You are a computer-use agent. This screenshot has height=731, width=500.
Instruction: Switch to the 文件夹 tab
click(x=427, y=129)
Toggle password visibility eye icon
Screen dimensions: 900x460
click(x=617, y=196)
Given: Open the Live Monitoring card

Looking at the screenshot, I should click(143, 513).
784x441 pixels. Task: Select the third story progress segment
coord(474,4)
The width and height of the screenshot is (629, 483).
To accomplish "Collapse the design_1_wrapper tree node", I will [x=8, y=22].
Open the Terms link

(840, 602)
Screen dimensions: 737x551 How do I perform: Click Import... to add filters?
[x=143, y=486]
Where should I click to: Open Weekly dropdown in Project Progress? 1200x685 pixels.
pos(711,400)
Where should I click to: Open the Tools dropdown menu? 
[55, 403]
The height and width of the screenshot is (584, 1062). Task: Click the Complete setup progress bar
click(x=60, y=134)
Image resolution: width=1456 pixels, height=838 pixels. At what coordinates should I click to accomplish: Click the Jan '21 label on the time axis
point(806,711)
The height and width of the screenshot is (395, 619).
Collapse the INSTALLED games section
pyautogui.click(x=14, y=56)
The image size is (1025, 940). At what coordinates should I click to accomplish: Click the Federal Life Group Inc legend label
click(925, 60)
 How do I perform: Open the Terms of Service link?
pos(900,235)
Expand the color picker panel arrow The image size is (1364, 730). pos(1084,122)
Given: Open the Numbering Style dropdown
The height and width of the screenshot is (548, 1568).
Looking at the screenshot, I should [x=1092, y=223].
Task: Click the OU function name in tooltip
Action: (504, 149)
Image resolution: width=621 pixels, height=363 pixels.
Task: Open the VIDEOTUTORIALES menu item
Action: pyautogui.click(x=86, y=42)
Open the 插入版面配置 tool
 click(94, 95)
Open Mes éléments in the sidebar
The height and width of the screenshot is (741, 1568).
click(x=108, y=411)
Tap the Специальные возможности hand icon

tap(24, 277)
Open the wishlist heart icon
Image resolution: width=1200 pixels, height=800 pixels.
----------
### Exercise aim
An exact copy of every entry is required.

### Answer section
You are a computer-use agent. This screenshot has height=731, width=500.
Instruction: Switch to the 文件夹 tab
click(x=427, y=129)
Toggle password visibility eye icon
Screen dimensions: 900x460
click(x=617, y=196)
Given: Open the Live Monitoring card

Looking at the screenshot, I should click(143, 513).
784x441 pixels. Task: Select the third story progress segment
coord(474,4)
The width and height of the screenshot is (629, 483).
To accomplish "Collapse the design_1_wrapper tree node", I will [x=8, y=22].
Open the Terms link

(840, 602)
Screen dimensions: 737x551 How do I perform: Click Import... to add filters?
[x=143, y=486]
Where should I click to: Open Weekly dropdown in Project Progress? 1200x685 pixels.
pos(711,400)
Where should I click to: Open the Tools dropdown menu? 
[55, 403]
The height and width of the screenshot is (584, 1062). Task: Click the Complete setup progress bar
click(x=60, y=134)
Image resolution: width=1456 pixels, height=838 pixels. At what coordinates should I click to accomplish: Click the Jan '21 label on the time axis
point(806,711)
The height and width of the screenshot is (395, 619).
Collapse the INSTALLED games section
pyautogui.click(x=14, y=56)
The image size is (1025, 940). At what coordinates should I click to accomplish: Click the Federal Life Group Inc legend label
click(925, 60)
 How do I perform: Open the Terms of Service link?
pos(900,235)
Expand the color picker panel arrow The image size is (1364, 730). pos(1084,122)
Given: Open the Numbering Style dropdown
The height and width of the screenshot is (548, 1568).
Looking at the screenshot, I should [x=1092, y=223].
Task: Click the OU function name in tooltip
Action: (504, 149)
Image resolution: width=621 pixels, height=363 pixels.
Task: Open the VIDEOTUTORIALES menu item
Action: pyautogui.click(x=86, y=42)
Open the 插入版面配置 tool
 click(94, 95)
Open Mes éléments in the sidebar
The height and width of the screenshot is (741, 1568).
click(x=108, y=411)
Tap the Специальные возможности hand icon

tap(24, 277)
Open the wishlist heart icon
Image resolution: width=1200 pixels, height=800 pixels.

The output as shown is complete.